Reducing Angst Over the Overdue Phone Call
Question: How do I call someone I have been neglecting to call but want to call without it being too awkward? – Anonymous
Answer:
I think everyone has encountered that feeling at some point in their lives. People get busy, and they genuinely want to catch up, but after time passes, they feel guilty and awkward, and do not know what to say to preface the conversation before getting to the “catching up.” It is difficult to know where to start.
First I would say to think about what was holding you back from calling in the first place. Is it because you had an uncomfortable encounter the last time you spoke? Is it because you were simply busy with your own life, kids, work, general day-to-day hassles that literally make time pass before you realize it?

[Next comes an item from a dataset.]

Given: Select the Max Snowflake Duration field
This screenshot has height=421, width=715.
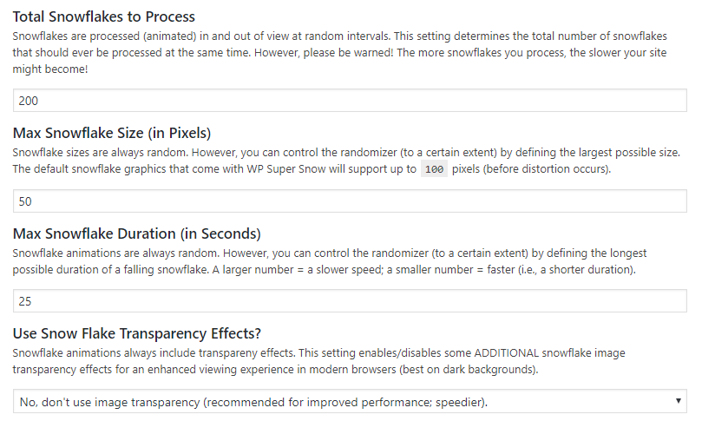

Is it because you are afraid of what might result from the communication, ex, increased social demands?
The first thing I would recommend when trying to reconnect is to call at a time when you expect to reach the person. Do not call when walking on a loud street or in the car before entering a lost-call zone such as a tunnel. Let the person know that you truly want to hear them and to talk to them and give them your undivided attention. We all speak to our “regulars” in the midst of things, but if you want to reconnect with a person you have lost touch with, make the effort to show that the call is important.
Often anxiety gets in the way of reaching out to people we have lost touch with. On the one hand, anxiety can be informative. There are certain people who have disappeared from our lives for good reasons, and perhaps contacting them would lead to adverse outcomes. On the other hand, anxiety can simply be anxiety, and it can get in the way of repairing a potentially healthy and mutually beneficial relationship.
If you decide that you do actually want to reconnect with this person, I recommend treating the call like you would an important business call. It might sound cheesy, but writing down a list of things you want to discuss with the person can be a real anxiety reducer. It does not have to be used as a check list, but rather as an opportunity to get your thoughts down beforehand and, if there are any awkward pauses in the conversation, it will give you something to turn to. Also, if you call and the person does not pick up, it would be a good idea to leave a message with some specific times when you will be available.
Lastly, remember that the person you are thinking about contacting is also likely to be anxious and have their own feelings about the disconnection. If you think that the lapse in time is due to your own neglectfulness, say so. It will help clear the air and make room for the “catching up.” If it was not you, then recognize that you are making the decision to reach out to someone who may be somewhat flaky when it comes to staying in touch. Some relationships require a little more effort on one side. If you are comfortable with that, there is no reason not to go for it.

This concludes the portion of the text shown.